## Problem to solve
Lay out the lines from the one containing "Cancel the S:STP 3@28,688.7 stop order" up to and including the one containing "pos(21,164)" as a Markdown table with the columns Row and Line. Number each row and omit any blank lines.

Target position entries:

==========

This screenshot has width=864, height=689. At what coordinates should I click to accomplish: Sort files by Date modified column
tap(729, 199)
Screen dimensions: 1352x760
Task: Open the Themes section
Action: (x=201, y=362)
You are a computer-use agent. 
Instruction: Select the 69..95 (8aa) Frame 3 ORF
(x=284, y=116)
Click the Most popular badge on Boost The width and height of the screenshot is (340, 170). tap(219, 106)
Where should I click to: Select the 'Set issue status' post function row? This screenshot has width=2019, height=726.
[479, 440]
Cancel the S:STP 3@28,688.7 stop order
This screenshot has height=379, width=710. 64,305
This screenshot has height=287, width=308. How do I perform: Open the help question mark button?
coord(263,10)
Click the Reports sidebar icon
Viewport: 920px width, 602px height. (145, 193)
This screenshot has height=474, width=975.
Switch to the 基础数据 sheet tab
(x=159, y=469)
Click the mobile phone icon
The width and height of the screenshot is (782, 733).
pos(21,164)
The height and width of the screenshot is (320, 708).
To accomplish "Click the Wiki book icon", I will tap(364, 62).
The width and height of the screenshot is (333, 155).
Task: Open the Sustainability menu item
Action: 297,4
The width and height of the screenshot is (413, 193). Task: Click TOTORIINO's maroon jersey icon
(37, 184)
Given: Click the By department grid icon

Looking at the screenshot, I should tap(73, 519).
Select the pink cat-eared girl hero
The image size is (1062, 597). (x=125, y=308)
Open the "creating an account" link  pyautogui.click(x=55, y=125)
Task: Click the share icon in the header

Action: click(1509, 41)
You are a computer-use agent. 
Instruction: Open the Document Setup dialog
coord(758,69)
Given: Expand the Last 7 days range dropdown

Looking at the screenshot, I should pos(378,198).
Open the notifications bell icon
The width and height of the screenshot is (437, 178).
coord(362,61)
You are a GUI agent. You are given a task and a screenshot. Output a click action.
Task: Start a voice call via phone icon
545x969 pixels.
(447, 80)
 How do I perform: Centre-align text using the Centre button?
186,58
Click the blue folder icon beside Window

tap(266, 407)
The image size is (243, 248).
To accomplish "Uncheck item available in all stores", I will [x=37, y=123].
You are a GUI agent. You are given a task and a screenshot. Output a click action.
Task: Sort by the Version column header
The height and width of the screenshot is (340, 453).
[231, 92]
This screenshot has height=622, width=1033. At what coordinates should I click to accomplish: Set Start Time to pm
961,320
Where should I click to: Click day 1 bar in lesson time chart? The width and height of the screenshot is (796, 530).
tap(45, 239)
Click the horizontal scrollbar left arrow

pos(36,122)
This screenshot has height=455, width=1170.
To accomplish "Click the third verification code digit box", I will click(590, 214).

==========

## Solution for this task
| Row | Line |
|---|---|
| 1 | Cancel the S:STP 3@28,688.7 stop order |
| 2 | This screenshot has height=379, width=710. 64,305 |
| 3 | This screenshot has height=287, width=308. How do I perform: Open the help question mark button? |
| 4 | coord(263,10) |
| 5 | Click the Reports sidebar icon |
| 6 | Viewport: 920px width, 602px height. (145, 193) |
| 7 | This screenshot has height=474, width=975. |
| 8 | Switch to the 基础数据 sheet tab |
| 9 | (x=159, y=469) |
| 10 | Click the mobile phone icon |
| 11 | The width and height of the screenshot is (782, 733). |
| 12 | pos(21,164) |